Durante um evento oficial, Lula afirmou que o combate ao crime organizado é responsabilidade do Estado brasileiro. Além disso, rejeitou qualquer possibilidade de interferência externa.

A medida do governo norte-americano incluiu as duas facções na lista de “Terroristas Globais Especialmente Designados”. Segundo Washington, os grupos representam uma ameaça à segurança por causa de suas atividades criminosas e da atuação além das fronteiras brasileiras.

Governo brasileiro contesta classificação

O governo federal, no entanto, discorda da decisão. Para o Palácio do Planalto, a legislação brasileira já oferece mecanismos para combater o crime organizado.

Além disso, o governo argumenta que as facções atuam com foco no lucro financeiro. Por isso, não se enquadrariam no mesmo perfil de organizações terroristas movidas por motivações ideológicas.

Lula também defendeu uma cooperação baseada na troca de informações e na extradição de criminosos procurados pela Justiça.

O presidente ainda citou o problema da entrada ilegal de armas no Brasil. Segundo ele, o combate ao crime exige ações conjuntas entre os países.

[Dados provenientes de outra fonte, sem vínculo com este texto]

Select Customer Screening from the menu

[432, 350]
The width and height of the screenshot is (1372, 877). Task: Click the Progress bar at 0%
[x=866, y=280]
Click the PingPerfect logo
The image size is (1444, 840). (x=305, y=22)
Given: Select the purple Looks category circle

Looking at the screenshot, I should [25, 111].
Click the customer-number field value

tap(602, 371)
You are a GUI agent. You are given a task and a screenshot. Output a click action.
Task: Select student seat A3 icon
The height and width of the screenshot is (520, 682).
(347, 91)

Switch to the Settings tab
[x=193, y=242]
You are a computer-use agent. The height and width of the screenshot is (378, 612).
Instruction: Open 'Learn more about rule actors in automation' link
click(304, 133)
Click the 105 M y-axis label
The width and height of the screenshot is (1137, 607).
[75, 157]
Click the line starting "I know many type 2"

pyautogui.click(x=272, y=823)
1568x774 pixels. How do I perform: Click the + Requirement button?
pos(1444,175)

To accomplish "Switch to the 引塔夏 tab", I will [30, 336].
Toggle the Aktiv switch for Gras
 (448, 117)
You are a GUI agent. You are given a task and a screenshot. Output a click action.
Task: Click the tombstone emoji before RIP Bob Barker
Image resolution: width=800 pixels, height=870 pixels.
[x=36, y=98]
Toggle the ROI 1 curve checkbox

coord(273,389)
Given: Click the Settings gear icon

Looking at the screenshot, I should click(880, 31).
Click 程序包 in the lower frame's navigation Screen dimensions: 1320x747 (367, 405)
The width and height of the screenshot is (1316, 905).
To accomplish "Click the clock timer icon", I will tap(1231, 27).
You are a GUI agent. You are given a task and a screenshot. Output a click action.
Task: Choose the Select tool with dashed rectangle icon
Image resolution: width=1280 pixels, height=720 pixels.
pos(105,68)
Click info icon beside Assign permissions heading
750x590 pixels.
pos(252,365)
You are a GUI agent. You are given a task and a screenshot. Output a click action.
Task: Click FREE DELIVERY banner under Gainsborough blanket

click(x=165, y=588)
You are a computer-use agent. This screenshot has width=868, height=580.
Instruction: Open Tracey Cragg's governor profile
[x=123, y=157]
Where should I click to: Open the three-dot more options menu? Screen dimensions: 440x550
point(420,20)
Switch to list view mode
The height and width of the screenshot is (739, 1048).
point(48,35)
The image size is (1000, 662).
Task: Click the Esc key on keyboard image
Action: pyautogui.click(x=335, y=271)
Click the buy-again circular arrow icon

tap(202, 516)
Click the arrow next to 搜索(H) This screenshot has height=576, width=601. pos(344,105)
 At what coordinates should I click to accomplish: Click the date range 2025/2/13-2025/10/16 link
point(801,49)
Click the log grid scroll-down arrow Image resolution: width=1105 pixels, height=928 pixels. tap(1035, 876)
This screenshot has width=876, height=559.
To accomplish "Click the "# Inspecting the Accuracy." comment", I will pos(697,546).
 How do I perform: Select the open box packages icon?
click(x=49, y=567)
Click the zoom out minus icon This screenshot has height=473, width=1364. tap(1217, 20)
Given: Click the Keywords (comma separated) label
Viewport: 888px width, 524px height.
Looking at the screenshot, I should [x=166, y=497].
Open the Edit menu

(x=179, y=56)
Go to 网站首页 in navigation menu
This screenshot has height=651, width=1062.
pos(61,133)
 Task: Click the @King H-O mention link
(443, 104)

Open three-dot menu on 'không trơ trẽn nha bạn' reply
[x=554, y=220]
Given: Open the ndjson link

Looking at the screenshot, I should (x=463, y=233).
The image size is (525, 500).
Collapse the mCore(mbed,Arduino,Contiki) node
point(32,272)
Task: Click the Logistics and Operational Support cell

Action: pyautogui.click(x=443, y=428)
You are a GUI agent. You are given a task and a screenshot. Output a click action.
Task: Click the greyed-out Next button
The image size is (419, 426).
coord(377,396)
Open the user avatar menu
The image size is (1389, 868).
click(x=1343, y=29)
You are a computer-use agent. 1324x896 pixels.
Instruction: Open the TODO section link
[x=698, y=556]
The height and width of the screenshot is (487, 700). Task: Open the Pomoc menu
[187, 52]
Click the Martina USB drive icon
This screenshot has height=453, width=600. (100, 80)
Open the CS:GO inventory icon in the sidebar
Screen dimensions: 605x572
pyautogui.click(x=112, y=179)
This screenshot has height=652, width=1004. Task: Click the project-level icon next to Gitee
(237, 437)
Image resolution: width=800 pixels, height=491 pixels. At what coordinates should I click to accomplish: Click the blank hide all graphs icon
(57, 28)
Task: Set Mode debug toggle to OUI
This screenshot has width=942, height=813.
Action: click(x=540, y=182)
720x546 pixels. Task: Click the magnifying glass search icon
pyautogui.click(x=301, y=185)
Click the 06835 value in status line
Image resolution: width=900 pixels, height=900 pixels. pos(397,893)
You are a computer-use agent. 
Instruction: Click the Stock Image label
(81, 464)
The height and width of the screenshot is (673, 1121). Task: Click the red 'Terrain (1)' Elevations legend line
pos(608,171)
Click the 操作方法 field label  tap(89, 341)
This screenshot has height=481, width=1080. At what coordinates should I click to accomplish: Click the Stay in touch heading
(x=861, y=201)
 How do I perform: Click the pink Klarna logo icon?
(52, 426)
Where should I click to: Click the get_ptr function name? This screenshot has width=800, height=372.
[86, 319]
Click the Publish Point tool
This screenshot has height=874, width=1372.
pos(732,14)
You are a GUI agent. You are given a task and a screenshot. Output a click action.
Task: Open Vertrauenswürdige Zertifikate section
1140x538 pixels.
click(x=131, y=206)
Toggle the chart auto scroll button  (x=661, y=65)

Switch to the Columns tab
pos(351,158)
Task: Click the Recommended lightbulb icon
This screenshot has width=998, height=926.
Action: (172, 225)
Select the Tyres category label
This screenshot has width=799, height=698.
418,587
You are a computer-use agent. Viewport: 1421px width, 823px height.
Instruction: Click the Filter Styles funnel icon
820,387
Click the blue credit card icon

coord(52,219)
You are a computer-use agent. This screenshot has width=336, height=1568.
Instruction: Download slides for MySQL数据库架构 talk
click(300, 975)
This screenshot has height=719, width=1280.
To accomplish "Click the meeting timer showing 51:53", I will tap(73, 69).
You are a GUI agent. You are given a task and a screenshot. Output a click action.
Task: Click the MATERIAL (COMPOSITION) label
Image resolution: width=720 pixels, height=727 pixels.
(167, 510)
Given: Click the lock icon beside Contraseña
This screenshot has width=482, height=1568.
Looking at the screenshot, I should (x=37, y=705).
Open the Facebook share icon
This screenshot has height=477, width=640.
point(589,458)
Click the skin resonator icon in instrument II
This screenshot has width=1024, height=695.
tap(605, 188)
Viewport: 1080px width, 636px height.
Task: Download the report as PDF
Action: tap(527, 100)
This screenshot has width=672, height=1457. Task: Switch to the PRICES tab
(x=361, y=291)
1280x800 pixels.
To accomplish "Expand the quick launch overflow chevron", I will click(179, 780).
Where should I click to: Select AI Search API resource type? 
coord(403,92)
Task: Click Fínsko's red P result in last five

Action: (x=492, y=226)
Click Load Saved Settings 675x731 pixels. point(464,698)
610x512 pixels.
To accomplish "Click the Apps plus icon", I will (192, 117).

‘Não aceitamos ser tratados como moleques’

Ao comentar declarações do secretário de Estado dos EUA, Marco Rubio, Lula criticou a possibilidade de interferência estrangeira em assuntos internos do Brasil.

“Estou muito triste hoje com a notícia de que o secretário dos Estados Unidos disse que os nossos criminosos aqui são terroristas e que os americanos podem fazer intervenção. Nós aprovamos leis para combater facções e o crime organizado, e vamos continuar combatendo”, declarou.

Em seguida, o presidente cobrou reciprocidade dos Estados Unidos no combate aos crimes financeiros e na entrega de foragidos.

“O Brasil está disposto a trabalhar para combater o crime organizado. Não aceitamos ser tratados como moleques. Não aceitamos ser tratados como se fôssemos uma republiqueta”, afirmou.

A declaração acontece em meio ao debate sobre a classificação das facções brasileiras como organizações terroristas. O tema também reacendeu discussões sobre a cooperação entre Brasil e Estados Unidos na área de segurança.